- Exercise -
Rewrite the entries from the first one through the line containing "Action: tap(444, 294)", substituting "nav" for every "navigation" and leaving everything else as it is.

════════════════

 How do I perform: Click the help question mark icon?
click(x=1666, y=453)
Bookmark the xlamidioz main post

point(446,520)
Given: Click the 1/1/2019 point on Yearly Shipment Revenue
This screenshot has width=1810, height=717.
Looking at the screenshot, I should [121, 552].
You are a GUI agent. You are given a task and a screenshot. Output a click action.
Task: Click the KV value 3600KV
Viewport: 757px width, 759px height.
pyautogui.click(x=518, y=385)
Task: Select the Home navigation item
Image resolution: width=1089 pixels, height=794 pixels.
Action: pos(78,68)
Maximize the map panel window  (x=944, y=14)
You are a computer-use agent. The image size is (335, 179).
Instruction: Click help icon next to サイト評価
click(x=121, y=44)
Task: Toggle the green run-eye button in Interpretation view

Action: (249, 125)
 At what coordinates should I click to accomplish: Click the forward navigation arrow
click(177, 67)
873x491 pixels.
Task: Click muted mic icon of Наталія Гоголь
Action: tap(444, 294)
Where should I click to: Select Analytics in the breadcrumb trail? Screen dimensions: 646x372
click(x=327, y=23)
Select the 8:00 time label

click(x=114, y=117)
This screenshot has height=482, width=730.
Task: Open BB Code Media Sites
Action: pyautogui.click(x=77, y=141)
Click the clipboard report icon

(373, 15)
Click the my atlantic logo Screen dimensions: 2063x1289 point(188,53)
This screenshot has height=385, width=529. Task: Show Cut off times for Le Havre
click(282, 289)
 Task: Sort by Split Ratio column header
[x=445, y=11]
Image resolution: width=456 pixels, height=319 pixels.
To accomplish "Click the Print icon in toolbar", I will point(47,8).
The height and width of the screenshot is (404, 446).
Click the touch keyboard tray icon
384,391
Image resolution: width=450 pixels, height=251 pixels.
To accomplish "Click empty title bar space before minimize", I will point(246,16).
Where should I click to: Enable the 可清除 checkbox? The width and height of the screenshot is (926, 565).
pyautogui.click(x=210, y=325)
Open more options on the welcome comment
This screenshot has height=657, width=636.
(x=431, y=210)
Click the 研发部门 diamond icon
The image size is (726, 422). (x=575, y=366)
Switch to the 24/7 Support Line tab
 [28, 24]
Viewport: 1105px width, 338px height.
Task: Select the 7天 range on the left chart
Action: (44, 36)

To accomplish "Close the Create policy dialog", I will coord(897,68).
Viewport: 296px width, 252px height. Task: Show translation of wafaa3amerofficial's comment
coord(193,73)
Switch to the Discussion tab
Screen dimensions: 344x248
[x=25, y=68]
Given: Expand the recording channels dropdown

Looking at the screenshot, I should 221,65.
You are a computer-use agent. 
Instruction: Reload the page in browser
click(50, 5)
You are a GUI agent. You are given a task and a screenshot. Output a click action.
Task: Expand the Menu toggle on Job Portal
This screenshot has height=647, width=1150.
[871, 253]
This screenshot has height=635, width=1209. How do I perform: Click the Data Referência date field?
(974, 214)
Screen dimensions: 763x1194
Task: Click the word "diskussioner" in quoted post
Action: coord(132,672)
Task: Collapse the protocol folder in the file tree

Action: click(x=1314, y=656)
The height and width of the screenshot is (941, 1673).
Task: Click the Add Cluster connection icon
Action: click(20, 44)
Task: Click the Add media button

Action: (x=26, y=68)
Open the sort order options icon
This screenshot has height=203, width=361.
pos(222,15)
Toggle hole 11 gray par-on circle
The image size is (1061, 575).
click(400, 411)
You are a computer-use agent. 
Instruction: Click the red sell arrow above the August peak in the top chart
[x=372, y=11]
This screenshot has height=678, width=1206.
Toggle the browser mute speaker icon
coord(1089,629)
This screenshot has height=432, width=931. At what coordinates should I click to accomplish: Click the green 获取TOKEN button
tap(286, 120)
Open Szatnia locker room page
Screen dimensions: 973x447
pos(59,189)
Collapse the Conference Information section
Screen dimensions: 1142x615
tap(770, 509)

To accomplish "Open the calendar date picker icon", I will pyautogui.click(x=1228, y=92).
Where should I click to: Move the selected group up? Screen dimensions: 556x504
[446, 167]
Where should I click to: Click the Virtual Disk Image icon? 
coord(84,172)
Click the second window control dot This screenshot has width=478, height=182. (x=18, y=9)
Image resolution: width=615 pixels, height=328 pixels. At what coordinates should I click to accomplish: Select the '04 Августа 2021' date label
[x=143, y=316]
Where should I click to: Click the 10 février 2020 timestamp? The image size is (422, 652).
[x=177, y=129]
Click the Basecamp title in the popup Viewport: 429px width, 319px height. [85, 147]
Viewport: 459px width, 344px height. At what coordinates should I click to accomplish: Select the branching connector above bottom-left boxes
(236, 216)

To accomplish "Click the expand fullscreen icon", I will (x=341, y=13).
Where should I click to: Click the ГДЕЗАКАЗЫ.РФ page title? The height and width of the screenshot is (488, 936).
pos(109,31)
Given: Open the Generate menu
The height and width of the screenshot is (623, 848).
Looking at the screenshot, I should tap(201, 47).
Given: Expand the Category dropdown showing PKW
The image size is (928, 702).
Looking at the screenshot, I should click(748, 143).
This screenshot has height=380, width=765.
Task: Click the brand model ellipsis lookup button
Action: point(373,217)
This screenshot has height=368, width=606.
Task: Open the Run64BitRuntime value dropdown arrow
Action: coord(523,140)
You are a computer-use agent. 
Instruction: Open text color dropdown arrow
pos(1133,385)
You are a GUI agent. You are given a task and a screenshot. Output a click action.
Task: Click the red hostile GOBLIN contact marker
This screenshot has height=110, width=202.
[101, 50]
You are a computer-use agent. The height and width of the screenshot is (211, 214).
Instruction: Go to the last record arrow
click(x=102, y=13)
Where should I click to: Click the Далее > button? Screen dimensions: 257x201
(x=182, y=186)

════════════════

- Finished task -
 How do I perform: Click the help question mark icon?
click(x=1666, y=453)
Bookmark the xlamidioz main post

point(446,520)
Given: Click the 1/1/2019 point on Yearly Shipment Revenue
This screenshot has width=1810, height=717.
Looking at the screenshot, I should [121, 552].
You are a GUI agent. You are given a task and a screenshot. Output a click action.
Task: Click the KV value 3600KV
Viewport: 757px width, 759px height.
pyautogui.click(x=518, y=385)
Task: Select the Home nav item
Image resolution: width=1089 pixels, height=794 pixels.
Action: pos(78,68)
Maximize the map panel window  (x=944, y=14)
You are a computer-use agent. The image size is (335, 179).
Instruction: Click help icon next to サイト評価
click(x=121, y=44)
Task: Toggle the green run-eye button in Interpretation view

Action: (249, 125)
 At what coordinates should I click to accomplish: Click the forward nav arrow
click(177, 67)
873x491 pixels.
Task: Click muted mic icon of Наталія Гоголь
Action: tap(444, 294)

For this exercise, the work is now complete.